Suppose there are two mutations that would allow a species of plant to gather more sunlight for energy, one that would make it grow taller than competing plants and another than would make it grow wider. The species happens to evolve to grow taller. It is true that it might have achieved the adaptive function of gathering more energy without growing taller (i.e., by growing wider instead). So, growing taller was not necessary (i.e., the only way) to achieve this function. Nonetheless, it would be a mistake to say that the plant's height is causally irrelevant to its capacities to gather energy from sunlight.
Similarly, it might be that a species (call them p-zombies) might have evolved that could gather and synthesize information about various features of its environment just as well as us but without being phenomenally conscious.
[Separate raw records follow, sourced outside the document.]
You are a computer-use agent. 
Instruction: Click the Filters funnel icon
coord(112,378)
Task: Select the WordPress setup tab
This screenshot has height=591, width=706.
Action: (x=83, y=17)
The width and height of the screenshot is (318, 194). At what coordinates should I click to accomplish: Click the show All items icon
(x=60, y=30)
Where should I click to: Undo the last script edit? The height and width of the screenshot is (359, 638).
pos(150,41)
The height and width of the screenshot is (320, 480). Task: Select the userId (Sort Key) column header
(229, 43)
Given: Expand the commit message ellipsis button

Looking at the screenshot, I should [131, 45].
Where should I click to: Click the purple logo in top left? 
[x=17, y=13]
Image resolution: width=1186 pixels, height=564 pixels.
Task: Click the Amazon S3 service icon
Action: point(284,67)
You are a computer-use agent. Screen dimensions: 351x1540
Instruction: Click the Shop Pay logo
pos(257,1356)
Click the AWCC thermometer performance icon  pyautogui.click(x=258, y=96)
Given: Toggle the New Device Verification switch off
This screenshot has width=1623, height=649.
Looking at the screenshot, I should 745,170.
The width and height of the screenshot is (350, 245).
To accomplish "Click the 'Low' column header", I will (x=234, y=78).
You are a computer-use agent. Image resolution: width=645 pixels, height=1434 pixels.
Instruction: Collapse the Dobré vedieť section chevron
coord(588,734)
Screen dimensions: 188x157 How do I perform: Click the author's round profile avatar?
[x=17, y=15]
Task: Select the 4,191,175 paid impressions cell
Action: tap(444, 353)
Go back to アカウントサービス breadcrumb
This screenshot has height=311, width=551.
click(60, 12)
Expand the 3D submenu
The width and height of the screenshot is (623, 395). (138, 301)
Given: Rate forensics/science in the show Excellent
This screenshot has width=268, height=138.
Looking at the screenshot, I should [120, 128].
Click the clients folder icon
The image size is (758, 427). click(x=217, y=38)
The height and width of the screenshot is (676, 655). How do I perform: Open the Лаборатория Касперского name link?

But the possibility of such a species tells us nothing about whether phenomenal consciousness in us (and other animals) plays a causal role in gathering and synthesizing information about our environment. Consciousness may have been selected for even if p-zombies are possible. Consciousness may be the particular way (among many possible ways) that our ancestral species solved the challenge of gathering and synthesizing information about the environment and using it to guide adaptive behavior.
If your p-zombies are physically identical to us in every way, then we might wonder why consciousness evolved. But this already assumes that consciousness plays no causal role, since that's the only way that a physical duplicate of us without consciousness could still behave just like us. Once we recognize this, the conceivability of p-zombies becomes much more dubious (at least to me). I have a hard time conceiving of conscious states as causally inert, in part because I assume conscious properties are essential properties of certain underlying neural states.
(Another possibility is that consciousness was not selected for but was a side-effect of some other adaptation, but this still allows that consciousness eventually took on important roles in our behavior.)